A portion of LCP was prepared as described  by mixing monoolein with 44% (v/v) water at 16°C, yielding a transparent, non-birefringent and highly viscous material. 400 nl of LCP were dispensed into the center of a Laminex sandwich plate (Molecular Dimensions, Suffolk, UK). Around the LCP slug 2.5 µl of RC solution at 20 mg/ml were pipetted. A glass cover slip was attached to seal the well and to establish contact of the protein solution with the LCP. The well thickness was 100 micrometer. The setup was placed under a Leica MZ12.5 microscope equipped with an SPOT Insight 2MP Mosaic camera (Diagnostic Instruments, Inc., Sterling Heights, MI) and illuminated with a Volpi NCL 150 light source operated on the level 3 low setting. After fixing exposure parameters and white balance, images were recorded starting approx. ½ minute after assembly and then every 5 minutes for a total of ~16 hours. Images were analyzed using ImageJ . The scale in the images was approximated by using the diameter of the well (5 mm) as a reference length. RC concentrations were approximated by saturation levels that were computed by employing RGB values and the ImageJ function “Save XY coordinates” using the formula saturation = (max-min)/max·100. For each region of the image analyzed, a 144-pixel area was selected and the corresponding saturation values were averaged.
Materials properties (transparency, birefringency, and viscosity) of the monoolein-based lipid solutions employed in RC crystallization experiments using the PLI approach. Different lipid phases were created in syringe barrels by mixing solid monoolein with water. Water content labels (w/v fractions) are used to align images and tabulated data. A: Images of transilluminated syringe barrels with clear and/or turbid materials. B: Images of syringe barrels sandwiched between two crossed, linear polarizers (note that the background between the barrels is black, indicating complete light extinction). Lower Panel: Tabulated transparency ‘scores’ (N = no, not transparent; Y = yes, transparent), birefringence ‘scores’ (N = no, not birefringent; Y = yes, birefringent; S = some birefringence), and relative viscosity results. All lipid materials utilized display properties that conform to materials used in previous studies [ref] of monoolein phase behavior at room temperature.
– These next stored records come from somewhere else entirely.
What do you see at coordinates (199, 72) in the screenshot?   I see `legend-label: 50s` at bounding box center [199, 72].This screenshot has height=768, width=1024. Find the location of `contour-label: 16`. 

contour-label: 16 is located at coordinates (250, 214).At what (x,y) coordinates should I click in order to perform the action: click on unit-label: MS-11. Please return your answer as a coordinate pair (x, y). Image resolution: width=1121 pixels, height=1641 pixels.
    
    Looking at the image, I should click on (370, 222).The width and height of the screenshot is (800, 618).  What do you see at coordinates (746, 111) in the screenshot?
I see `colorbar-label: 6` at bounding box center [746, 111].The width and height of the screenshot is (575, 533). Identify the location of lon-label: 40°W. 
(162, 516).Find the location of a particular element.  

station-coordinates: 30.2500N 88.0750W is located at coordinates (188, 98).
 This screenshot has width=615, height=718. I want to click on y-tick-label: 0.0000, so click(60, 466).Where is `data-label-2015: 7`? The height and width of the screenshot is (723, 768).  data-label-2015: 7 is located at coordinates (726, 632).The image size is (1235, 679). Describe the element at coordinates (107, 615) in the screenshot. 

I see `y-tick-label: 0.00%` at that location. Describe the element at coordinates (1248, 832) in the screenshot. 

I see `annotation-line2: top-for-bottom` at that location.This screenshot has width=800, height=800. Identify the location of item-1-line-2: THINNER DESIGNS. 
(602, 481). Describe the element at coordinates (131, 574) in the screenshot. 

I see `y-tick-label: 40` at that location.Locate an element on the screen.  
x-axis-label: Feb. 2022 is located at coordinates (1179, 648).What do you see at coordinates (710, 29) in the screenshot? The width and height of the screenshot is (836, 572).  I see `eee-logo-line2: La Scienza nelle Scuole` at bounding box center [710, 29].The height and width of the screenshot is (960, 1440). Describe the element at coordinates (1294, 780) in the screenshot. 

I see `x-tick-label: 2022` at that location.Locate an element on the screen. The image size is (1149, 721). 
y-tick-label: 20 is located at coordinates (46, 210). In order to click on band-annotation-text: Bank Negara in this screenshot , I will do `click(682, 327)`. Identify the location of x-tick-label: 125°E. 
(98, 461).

Representative X-ray diffraction results of RC crystals grown by the PLI method. Shown are screenshots with X-ray diffraction images representing initial monoolein hydrations of 5% and 50%, depicting the best (A, B) and worst (B, C) diffraction. In order to show low and high resolution diffraction spots the diffraction images are shown in pairs A, B and C, D, each with low and high contrast setting, respectively. X-ray diffraction limits are listed in Fig. 3. Diffraction images were acquired with a CCD area detector (Saturn 944+) using a rotating copper anode X-ray source (Rigaku FR-E+). Rotation range was 0.5 deg, exposure time 60 sec.
We thank C. Kors at ANL for assistance in the preparation of crystallization-quality RC samples.
Competing Interests: EW, DD, JC and PN are employed by Emerald BioStructures, Inc. that markets, together with its sister company Emerald BioSystems, Inc. crystallization tools and services. This does not alter the authors' adherence to all the PLoS ONE policies on sharing data and materials.
Funding: This work was funded by the NIH Roadmap grant P01 GM075913. The funders had no role in study design, data collection and analysis, decision to publish, or preparation of the manuscript.